TASK DESCRIPTION:
Find the line that contains "Image resolution: width=1200". Then set down that line and all the lines after it, to the end of the records, exactly and with nothing added.

Dataset entries
BEGIN
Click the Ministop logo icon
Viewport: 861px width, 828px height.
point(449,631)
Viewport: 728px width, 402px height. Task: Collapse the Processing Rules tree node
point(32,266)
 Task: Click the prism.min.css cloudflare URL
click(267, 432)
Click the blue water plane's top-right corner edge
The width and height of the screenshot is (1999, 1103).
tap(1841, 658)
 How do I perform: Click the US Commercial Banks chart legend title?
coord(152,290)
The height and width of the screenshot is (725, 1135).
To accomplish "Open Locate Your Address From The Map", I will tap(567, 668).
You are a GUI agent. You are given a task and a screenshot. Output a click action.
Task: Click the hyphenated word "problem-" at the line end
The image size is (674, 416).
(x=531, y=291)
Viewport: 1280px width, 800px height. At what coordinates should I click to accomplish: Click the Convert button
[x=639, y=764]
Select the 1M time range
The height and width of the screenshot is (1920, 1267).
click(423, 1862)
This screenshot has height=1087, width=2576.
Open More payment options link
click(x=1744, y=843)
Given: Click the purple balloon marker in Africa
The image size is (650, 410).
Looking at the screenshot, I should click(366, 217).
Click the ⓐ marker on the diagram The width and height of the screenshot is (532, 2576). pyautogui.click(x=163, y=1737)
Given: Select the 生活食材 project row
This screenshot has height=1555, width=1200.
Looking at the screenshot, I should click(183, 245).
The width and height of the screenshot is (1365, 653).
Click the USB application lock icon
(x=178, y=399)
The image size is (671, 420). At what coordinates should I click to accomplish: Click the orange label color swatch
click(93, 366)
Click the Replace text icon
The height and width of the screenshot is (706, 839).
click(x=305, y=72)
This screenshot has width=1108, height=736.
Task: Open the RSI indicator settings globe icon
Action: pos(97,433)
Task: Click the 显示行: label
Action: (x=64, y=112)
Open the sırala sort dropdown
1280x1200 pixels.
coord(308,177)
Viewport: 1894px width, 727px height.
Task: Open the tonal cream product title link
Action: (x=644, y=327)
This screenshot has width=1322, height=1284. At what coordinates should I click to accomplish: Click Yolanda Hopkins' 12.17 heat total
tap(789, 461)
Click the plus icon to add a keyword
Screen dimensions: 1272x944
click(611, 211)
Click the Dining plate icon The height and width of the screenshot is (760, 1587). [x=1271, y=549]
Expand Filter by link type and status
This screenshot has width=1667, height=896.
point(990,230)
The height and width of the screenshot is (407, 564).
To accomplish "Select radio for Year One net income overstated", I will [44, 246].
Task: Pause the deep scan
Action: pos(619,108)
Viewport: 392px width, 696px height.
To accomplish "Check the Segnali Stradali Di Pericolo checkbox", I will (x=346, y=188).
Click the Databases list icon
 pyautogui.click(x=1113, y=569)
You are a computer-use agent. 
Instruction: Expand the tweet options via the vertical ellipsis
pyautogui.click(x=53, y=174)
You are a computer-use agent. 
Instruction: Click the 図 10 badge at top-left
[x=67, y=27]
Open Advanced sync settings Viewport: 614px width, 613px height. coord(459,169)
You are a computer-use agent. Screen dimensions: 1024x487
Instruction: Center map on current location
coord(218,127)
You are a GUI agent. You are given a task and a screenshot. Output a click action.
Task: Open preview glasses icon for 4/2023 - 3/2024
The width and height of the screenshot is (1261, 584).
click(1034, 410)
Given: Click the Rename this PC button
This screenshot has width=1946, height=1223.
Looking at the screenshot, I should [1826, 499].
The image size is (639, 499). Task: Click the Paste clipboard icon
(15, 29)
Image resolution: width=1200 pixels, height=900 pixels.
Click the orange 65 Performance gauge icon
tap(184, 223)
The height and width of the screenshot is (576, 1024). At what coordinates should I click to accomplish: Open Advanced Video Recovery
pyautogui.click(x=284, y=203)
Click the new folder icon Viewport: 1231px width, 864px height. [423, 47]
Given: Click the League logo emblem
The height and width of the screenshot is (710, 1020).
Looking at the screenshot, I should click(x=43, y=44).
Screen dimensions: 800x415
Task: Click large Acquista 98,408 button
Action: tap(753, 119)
END
ANSWER:
Image resolution: width=1200 pixels, height=900 pixels.
Click the orange 65 Performance gauge icon
tap(184, 223)
The height and width of the screenshot is (576, 1024). At what coordinates should I click to accomplish: Open Advanced Video Recovery
pyautogui.click(x=284, y=203)
Click the new folder icon Viewport: 1231px width, 864px height. [423, 47]
Given: Click the League logo emblem
The height and width of the screenshot is (710, 1020).
Looking at the screenshot, I should click(x=43, y=44).
Screen dimensions: 800x415
Task: Click large Acquista 98,408 button
Action: tap(753, 119)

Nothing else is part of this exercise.